**TASK:** Please reproduce the rows below word for word, leaving every character unchanged.

###

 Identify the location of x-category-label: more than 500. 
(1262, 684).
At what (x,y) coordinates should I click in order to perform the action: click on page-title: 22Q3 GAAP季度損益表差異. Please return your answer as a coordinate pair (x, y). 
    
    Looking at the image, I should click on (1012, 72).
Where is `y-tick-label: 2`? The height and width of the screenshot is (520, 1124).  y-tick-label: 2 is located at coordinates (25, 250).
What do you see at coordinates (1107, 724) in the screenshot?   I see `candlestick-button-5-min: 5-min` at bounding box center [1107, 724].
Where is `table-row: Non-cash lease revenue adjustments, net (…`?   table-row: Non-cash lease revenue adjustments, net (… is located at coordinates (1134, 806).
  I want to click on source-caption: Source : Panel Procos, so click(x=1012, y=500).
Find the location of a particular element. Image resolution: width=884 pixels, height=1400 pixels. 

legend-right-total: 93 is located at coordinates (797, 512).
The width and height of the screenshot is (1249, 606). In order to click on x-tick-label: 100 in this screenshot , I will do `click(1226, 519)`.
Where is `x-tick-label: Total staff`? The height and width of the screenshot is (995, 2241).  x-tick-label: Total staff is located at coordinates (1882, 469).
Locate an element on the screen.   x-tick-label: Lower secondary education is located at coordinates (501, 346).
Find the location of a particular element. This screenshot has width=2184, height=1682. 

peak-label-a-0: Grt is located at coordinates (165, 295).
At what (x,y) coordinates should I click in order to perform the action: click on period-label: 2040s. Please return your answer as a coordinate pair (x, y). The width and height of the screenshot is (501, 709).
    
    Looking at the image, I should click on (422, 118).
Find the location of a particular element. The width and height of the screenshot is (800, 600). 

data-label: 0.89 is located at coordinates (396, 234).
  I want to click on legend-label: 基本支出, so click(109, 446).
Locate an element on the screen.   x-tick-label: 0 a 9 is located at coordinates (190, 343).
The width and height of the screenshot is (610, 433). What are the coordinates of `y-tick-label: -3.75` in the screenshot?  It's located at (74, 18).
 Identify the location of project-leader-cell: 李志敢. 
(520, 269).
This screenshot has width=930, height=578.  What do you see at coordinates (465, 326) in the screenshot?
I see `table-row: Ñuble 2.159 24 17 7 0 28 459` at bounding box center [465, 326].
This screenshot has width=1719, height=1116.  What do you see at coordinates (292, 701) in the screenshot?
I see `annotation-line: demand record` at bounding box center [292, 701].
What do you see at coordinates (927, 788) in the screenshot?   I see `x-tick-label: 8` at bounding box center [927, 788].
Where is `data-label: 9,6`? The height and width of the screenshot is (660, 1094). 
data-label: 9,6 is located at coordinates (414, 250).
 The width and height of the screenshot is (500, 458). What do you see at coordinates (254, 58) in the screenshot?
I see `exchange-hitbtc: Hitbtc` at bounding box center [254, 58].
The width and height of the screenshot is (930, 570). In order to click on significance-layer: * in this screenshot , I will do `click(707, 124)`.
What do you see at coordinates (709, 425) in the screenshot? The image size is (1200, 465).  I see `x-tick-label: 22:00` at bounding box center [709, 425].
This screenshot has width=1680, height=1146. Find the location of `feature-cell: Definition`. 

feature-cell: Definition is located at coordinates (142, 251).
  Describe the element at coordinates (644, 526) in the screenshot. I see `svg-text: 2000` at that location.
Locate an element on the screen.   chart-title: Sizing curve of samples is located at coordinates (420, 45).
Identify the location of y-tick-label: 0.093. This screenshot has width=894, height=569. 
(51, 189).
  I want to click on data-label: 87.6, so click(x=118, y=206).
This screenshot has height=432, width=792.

###

**EXERCISE RESPONSE:**
 Identify the location of x-category-label: more than 500. 
(1262, 684).
At what (x,y) coordinates should I click in order to perform the action: click on page-title: 22Q3 GAAP季度損益表差異. Please return your answer as a coordinate pair (x, y). 
    
    Looking at the image, I should click on (1012, 72).
Where is `y-tick-label: 2`? The height and width of the screenshot is (520, 1124).  y-tick-label: 2 is located at coordinates (25, 250).
What do you see at coordinates (1107, 724) in the screenshot?   I see `candlestick-button-5-min: 5-min` at bounding box center [1107, 724].
Where is `table-row: Non-cash lease revenue adjustments, net (…`?   table-row: Non-cash lease revenue adjustments, net (… is located at coordinates (1134, 806).
  I want to click on source-caption: Source : Panel Procos, so click(x=1012, y=500).
Find the location of a particular element. Image resolution: width=884 pixels, height=1400 pixels. 

legend-right-total: 93 is located at coordinates (797, 512).
The width and height of the screenshot is (1249, 606). In order to click on x-tick-label: 100 in this screenshot , I will do `click(1226, 519)`.
Where is `x-tick-label: Total staff`? The height and width of the screenshot is (995, 2241).  x-tick-label: Total staff is located at coordinates (1882, 469).
Locate an element on the screen.   x-tick-label: Lower secondary education is located at coordinates (501, 346).
Find the location of a particular element. This screenshot has width=2184, height=1682. 

peak-label-a-0: Grt is located at coordinates (165, 295).
At what (x,y) coordinates should I click in order to perform the action: click on period-label: 2040s. Please return your answer as a coordinate pair (x, y). The width and height of the screenshot is (501, 709).
    
    Looking at the image, I should click on (422, 118).
Find the location of a particular element. The width and height of the screenshot is (800, 600). 

data-label: 0.89 is located at coordinates (396, 234).
  I want to click on legend-label: 基本支出, so click(109, 446).
Locate an element on the screen.   x-tick-label: 0 a 9 is located at coordinates (190, 343).
The width and height of the screenshot is (610, 433). What are the coordinates of `y-tick-label: -3.75` in the screenshot?  It's located at (74, 18).
 Identify the location of project-leader-cell: 李志敢. 
(520, 269).
This screenshot has width=930, height=578.  What do you see at coordinates (465, 326) in the screenshot?
I see `table-row: Ñuble 2.159 24 17 7 0 28 459` at bounding box center [465, 326].
This screenshot has width=1719, height=1116.  What do you see at coordinates (292, 701) in the screenshot?
I see `annotation-line: demand record` at bounding box center [292, 701].
What do you see at coordinates (927, 788) in the screenshot?   I see `x-tick-label: 8` at bounding box center [927, 788].
Where is `data-label: 9,6`? The height and width of the screenshot is (660, 1094). 
data-label: 9,6 is located at coordinates (414, 250).
 The width and height of the screenshot is (500, 458). What do you see at coordinates (254, 58) in the screenshot?
I see `exchange-hitbtc: Hitbtc` at bounding box center [254, 58].
The width and height of the screenshot is (930, 570). In order to click on significance-layer: * in this screenshot , I will do `click(707, 124)`.
What do you see at coordinates (709, 425) in the screenshot? The image size is (1200, 465).  I see `x-tick-label: 22:00` at bounding box center [709, 425].
This screenshot has width=1680, height=1146. Find the location of `feature-cell: Definition`. 

feature-cell: Definition is located at coordinates (142, 251).
  Describe the element at coordinates (644, 526) in the screenshot. I see `svg-text: 2000` at that location.
Locate an element on the screen.   chart-title: Sizing curve of samples is located at coordinates (420, 45).
Identify the location of y-tick-label: 0.093. This screenshot has width=894, height=569. 
(51, 189).
  I want to click on data-label: 87.6, so click(x=118, y=206).
This screenshot has height=432, width=792.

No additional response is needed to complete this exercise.